* _Consigne 1_: Pour chacune des affirmations (a), (b) et (c), indiquez par oui ou par non si elle concorde avec le texte sur le financement des partis, en citant à l'identique les mots du texte qui tranchent. (a) Au Canada, l'identité des donateurs est rendue publique. (b) En 2022, Michael Bloomberg a donné 49 millions de dollars aux Républicains. (c) Le degré de transparence est le même dans tous les États.

* _Texte_:
#####

Comment les partis organisent-ils leurs finances ? Qui leur donne de l’argent ? Plongée inédite dans les comptes des organisations structurant la vie politique

Un voile pudique sur la démocratie

Conférence de presse du parti Piraten en juillet
Foto: Sven Becker
d'Lëtzebuerger Land vom 04.08.2023

Quelles personnalités financent la vie politique ? La question se pose légitimement en démocratie, plus particulièrement à quelques mois des élections. Le degré de transparence varie selon les États. Les législateurs occidentaux placent le curseur selon leurs vœux et le droit supranational. Entrent en compte la protection des données personnelles, la volonté de masquer les opinions politiques des citoyens-bailleurs de fonds ou taire l’identité de ceux à qui l’on pourrait devoir renvoyer la balle. Au Canada ou aux États-Unis, les identités des donateurs sont publiques. Chez l’Oncle Sam, par exemple, les patrons des groupes d’investissement et industries garnissent généreusement les bourses des deux principaux partis. En 2022, Georges Soros (179 millions de dollars), Michael Bloomberg (49), Sam Bankman-Fried (FTX, 37,6) aux Démocrates. Richard Uihlein (Uline Inc, 86 millions de dollars), Kenneth Griffith (Citadel, 73), Jeffrey & Janine Yass (Susquehanna International, 50) ou encore Paul Singer (Elliott Management, 21) aux Républicains.

#####

* _Extraits de données_:
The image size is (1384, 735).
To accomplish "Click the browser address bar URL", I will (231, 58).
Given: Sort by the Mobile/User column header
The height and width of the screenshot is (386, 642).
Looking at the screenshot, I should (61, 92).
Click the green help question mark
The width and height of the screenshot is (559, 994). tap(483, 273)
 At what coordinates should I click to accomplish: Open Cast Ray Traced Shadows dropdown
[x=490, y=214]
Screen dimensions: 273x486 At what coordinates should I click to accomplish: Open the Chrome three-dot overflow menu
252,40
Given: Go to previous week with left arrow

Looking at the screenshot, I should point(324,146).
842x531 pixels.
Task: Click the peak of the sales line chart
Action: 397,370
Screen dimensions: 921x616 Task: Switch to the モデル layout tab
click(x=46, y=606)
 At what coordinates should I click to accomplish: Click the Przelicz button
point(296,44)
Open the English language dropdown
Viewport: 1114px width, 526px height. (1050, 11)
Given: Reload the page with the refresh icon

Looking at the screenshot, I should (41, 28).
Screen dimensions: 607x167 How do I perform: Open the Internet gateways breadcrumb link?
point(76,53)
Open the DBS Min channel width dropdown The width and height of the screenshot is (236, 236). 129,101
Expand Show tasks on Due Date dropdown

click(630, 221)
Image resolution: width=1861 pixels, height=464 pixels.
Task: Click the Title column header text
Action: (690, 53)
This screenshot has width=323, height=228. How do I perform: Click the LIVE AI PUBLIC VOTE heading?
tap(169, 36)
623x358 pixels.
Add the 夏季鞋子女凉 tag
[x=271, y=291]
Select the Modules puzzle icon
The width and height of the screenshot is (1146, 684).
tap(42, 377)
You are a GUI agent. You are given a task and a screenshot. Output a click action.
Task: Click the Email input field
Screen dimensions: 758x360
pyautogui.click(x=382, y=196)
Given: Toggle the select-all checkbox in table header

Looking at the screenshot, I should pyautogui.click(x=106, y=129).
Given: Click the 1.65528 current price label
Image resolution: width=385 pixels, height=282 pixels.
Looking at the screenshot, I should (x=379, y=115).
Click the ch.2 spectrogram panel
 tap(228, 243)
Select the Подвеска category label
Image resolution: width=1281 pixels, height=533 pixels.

#####

* _Consigne 2_: Exprimez sous forme de liste JSON de chaînes les lignes des données, du début jusqu'à la ligne contenant "[x=490, y=214]", celle-ci comprise. Mettez une chaîne par ligne et omettez les lignes vides.

* _Résultat 1_:
(a) Oui : « Au Canada ou aux États-Unis, les identités des donateurs sont publiques. »
(b) Non : « Georges Soros (179 millions de dollars), Michael Bloomberg (49), Sam Bankman-Fried (FTX, 37,6) aux Démocrates. »
(c) Non : « Le degré de transparence varie selon les États. »

* _Résultat 2_:
[
  "The image size is (1384, 735).",
  "To accomplish \"Click the browser address bar URL\", I will (231, 58).",
  "Given: Sort by the Mobile/User column header",
  "The height and width of the screenshot is (386, 642).",
  "Looking at the screenshot, I should (61, 92).",
  "Click the green help question mark",
  "The width and height of the screenshot is (559, 994). tap(483, 273)",
  " At what coordinates should I click to accomplish: Open Cast Ray Traced Shadows dropdown",
  "[x=490, y=214]"
]